Friends, my Executive Assistant, Eugene Vigil, has an enlightening take on the Kavanaugh situation. Life teaches us that emotional responses to real or imagined injustice and desires can have unexpected results. Sometimes, as with Joseph and Potiphar’s wife, there is malice. Other times, as with Eugene’s situation, there are mistakes. You decide! Enjoy this guest blog. Alveda
The situation with the Kavanaugh appointment has called an old memory about a furniture sale to surface for me. Meanwhile, I am praying for Dr. Ford and Judge Kavanaugh and the whole situation they find themselves in. I don’t know what happened because I wasn’t there. But what I do know is that there are some people who will do anything to keep Judge Kavanaugh off the Supreme Court. They are even willing to rule out the possibility of Dr. Ford’s emotions overriding reality. They will do anything to protect their power no matter who they hurt. May God have mercy on their souls! I can say this because my own emotions once caused me to make a big mistake.
Memory is a funny thing. I know mine has gotten worse over the years. But I want to share a story of one particular time in my life. The year was in the late 1998 or early 1999. I was living in Albuquerque, NM at the time with my wife, two adopted children and a foster child.
My wife and I purchased a nice dining room table and eight upholstered chairs. It was the nicest one we had ever owned. It wasn’t too expensive because we purchased it on sale.
After we had had the set for a year or so we started having problems with the chairs. A couple of them began to come loose where the back of the chair met the back part of the seat. I called American Home Furniture store and explained the issue to them and they were very helpful. They asked me when I had purchased the dining room set and I told them that I wasn’t certain because I couldn’t find my receipt. I was able to nail it down to a two-three month time period.
They agreed to send out a repair person to fix the chairs which they did. He worked on either two or three chairs. I don’t quite remember.
A month or so later the problem returned and I called the store again. This time they wanted to look up the receipt in their system because I had purchased them on my credit account. They said they would review their records and get back to me.
A day or so later they called me back and said they couldn’t find the purchase I had made. I insisted that I had made the purchase and I always bought my furniture from them. My purchasing record testified to the accuracy of my statement. We spent a lot of money at their store over the years. I insisted that they send someone out to fix the chairs they sold me. Again, they agreed to do that.
Much to my dismay in a short time the chairs started wobbling again. That was it. I was going to ask them to replace the whole set.
I called and spoke to the manager of the store and we went over the situation of no receipt and his search that didn’t turn up a purchase in their system or on my account. Again I was insistent and I wanted him to resolve the problem. It took some convincing over about a half hour conversation to get him to agree to take the table and chairs back so I could purchase a different set.
I don’t know what happened but just as he had agreed to my demands an epiphany occurred.

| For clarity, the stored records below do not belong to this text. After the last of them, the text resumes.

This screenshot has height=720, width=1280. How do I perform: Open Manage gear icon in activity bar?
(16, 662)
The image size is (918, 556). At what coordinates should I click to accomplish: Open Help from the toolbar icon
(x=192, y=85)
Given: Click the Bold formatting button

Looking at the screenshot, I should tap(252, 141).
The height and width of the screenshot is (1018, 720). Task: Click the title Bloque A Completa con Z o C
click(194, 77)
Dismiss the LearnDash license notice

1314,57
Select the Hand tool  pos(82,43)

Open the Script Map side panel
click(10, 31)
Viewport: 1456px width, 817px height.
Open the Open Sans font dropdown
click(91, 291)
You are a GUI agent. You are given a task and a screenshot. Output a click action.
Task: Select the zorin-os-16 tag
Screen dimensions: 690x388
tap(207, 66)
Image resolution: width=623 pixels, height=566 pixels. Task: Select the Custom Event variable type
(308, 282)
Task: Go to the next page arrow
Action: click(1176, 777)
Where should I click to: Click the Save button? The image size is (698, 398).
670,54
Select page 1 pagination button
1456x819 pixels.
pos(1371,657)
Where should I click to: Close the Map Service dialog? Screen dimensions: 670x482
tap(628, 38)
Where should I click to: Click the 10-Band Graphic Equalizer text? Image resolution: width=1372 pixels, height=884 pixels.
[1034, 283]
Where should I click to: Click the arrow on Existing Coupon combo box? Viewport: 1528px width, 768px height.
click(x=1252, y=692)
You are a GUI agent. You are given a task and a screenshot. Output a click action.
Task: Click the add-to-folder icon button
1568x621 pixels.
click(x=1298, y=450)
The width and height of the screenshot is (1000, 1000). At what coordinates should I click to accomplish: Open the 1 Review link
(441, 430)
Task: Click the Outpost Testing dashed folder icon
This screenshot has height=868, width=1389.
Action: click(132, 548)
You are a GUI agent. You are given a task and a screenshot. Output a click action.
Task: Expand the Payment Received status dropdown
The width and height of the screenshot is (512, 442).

Just like that I realized that we hadn’t purchased the dining room set from them but from Montgomery Ward when they were going out of business. Boy, did I feel like a fool.
I explained to the manager what had just occurred and apologized and offered to pay them for sending out a repairman twice. The manager was very graceful and said that he appreciated my honesty and said that I didn’t need to pay them.
I could have just kept my mouth shut and I could have had a new dining room set. But that would have been dishonest. It wasn’t easy admitting to the manager that I had made a mistake not once but over several months. I was 100% sure that I had purchased the dining room set from their store. But I had made a huge mistake.
Like I said at the beginning, memory is a funny thing.
I thought about this incident as I was watching the Kavanaugh confirmation hearing when he and Dr. Ford were testifying. So much was made of Dr. Ford being 100% sure that it was Judge Kavanaugh that assaulted her. But I know from personal experience that someone can be 100% sure of something and still be mistaken.
I didn’t set out to defraud American Home Furniture. I was 100% sure I purchased the table and chairs from them. But at the end I did the right thing and told the manager that I had made a mistake.
I am praying for Dr. Ford, Judge Kavanaugh and our nation during this most difficult times.
Thanks Eugene. Let’s pray that the same grace that helped Eugene will help shed light on the issue of SCOTUS now. The lives of the innocent babies are hanging in the balance.